Debating An Authentic Experience

Starbucks recently tried something new, which they often do, and you wouldn’t think that would generate a controversial discussion about the nature of the user experience but it did. As one of the original poster children of the user experience, Starbucks has of late lost some degree of its UX mojo. Certainly the recession has played some role in driving customers to competitors such as McDonalds or Dunkin Donuts or in eliminating coffee purchases altogether. But Starbucks has itself made some moves that have contributed to the diminishing of their special user experience. Some analysts point to the addition of breakfast sandwiches. Others ask if Starbucks has diluted its experience by introducing innovations to speed up transactions.

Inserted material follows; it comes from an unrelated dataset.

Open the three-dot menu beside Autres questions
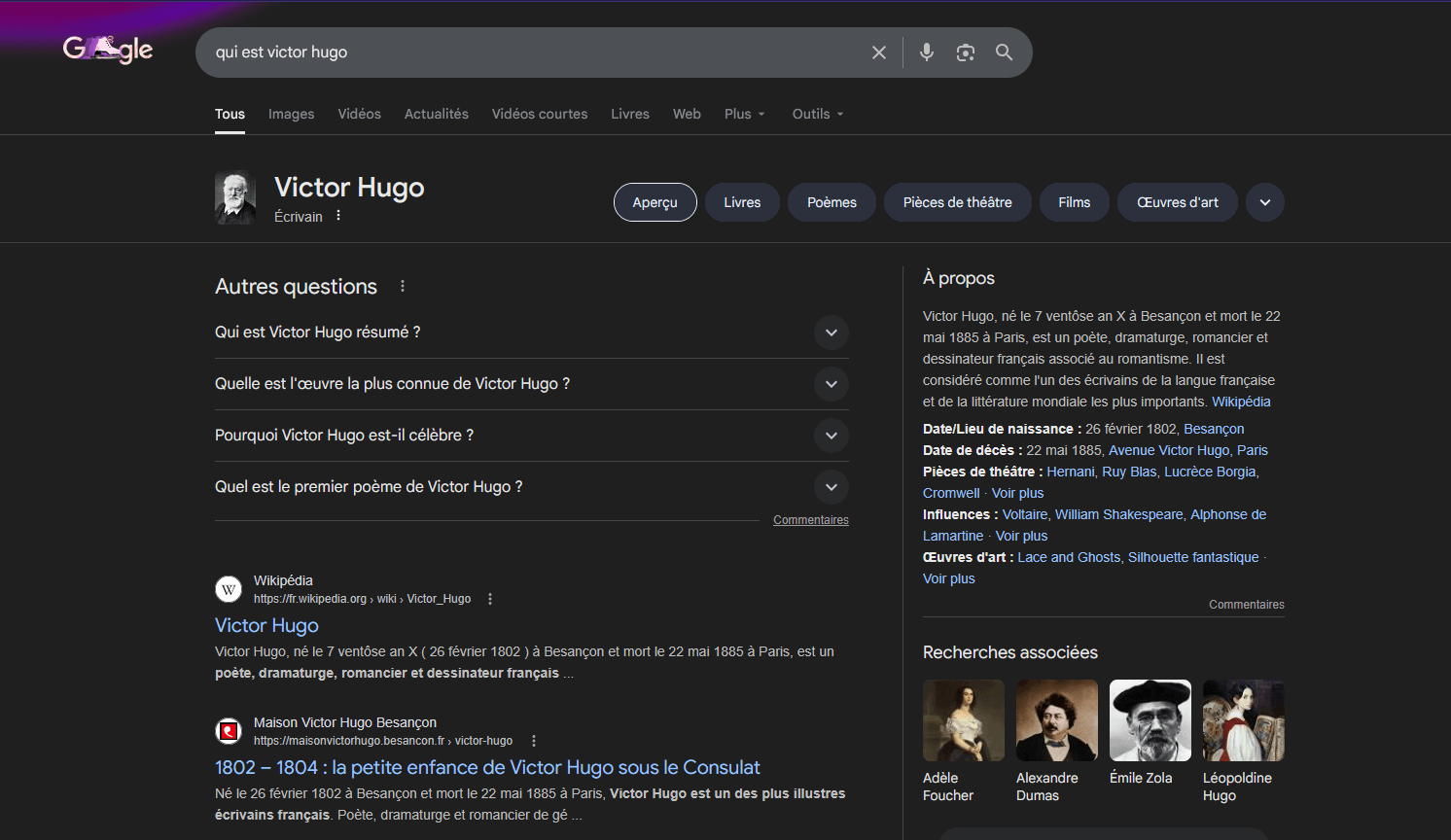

A number of these questions were directed to Howard Schultz, founder and current CEO of Starbucks, in an interview with BusinessWeek. It is clear that Schultz is determined to somehow take a corporate behemoth that has had to introduce efficiency measures to remain competitive, and get back to the original vision of a coffee house based on delivering a unique user experience. So Schultz did something interesting. He asked Starbucks employees to share their vision of a coffeeshop that would compete with Starbucks. Schultz was looking for ideas that move Starbucks in a new direction. “You want to be there,” he says. “To me that store reinforces all the things I believe in. It’s not marketing, research, consultants, it’s just the experience.” [Schultz said this in the interview when he described a new ice cream store he visited that reminded him of what Starbucks was when it began]

Schultz’s search for a more authentic coffeehouse experience lead Starbucks to open a new outlet in Seattle called 15th Ave. Coffee & Tea. The idea is to provide a new coffeeshop experience that gets back to the original Starbucks vision. Things became interesting when Peter Merholz of Adaptive Path wrote a blog post in which he responded to this whole concept of a corporate-designed “authenic” coffeeshop experience. Merholz questioned whether such a thing is even possible, and concluded that it is not. He basically said it is “doomed to fail”. Merholz raises a good question. Can you set out, as a large entity, to design an experience that should seemingly only be possible if there’s real passion and originality to the concept? The experience has to emerge from a unique set of circumstances that one can’t simply program the way a film set is designed to simulate a time or place. Can Home Depot design a small Main Street hardware store experience into its big-box store setting anymore than Starbucks can design a local, independent coffeeshop vibe into its new store?

Merholz makes some good points when he claims you can’t fake an experience and that it’s dishonest for Starbucks to call itself another name when it’s still Starbucks at the core. Take a look at Merholz’s post and a follow-up in which he responds to some of the many comments he received, and shares some new perspectives on this issue of delivering an authentic experience. The lesson I’d like to take away from all of this is how can we librarians be savvy about designing an authentic library experience.

My thinking is that the authentic library experience is designed around the practices of totality, relationship building and delivering meaning. The latter two are things that should come naturally to library workers, and we need to become more systematic in making them happen. Totality is harder to achieve and something we need to do better. Where a library might run into danger with authenticity is trying to replicate the experience of a service or retailer known for designing great user experiences. But that particular experience may prove to be a poor fit for the library. It doesn’t necessarily matter what the size of the library is; a larger research university can be just of capable of creating a unique experience as is the small-town public library. But each must work at designing an experience that is authentic – driven by the passion of the library workers. Know the users. Be clear about core values. Any number of DBL posts have communicated that message. This one reinforces it.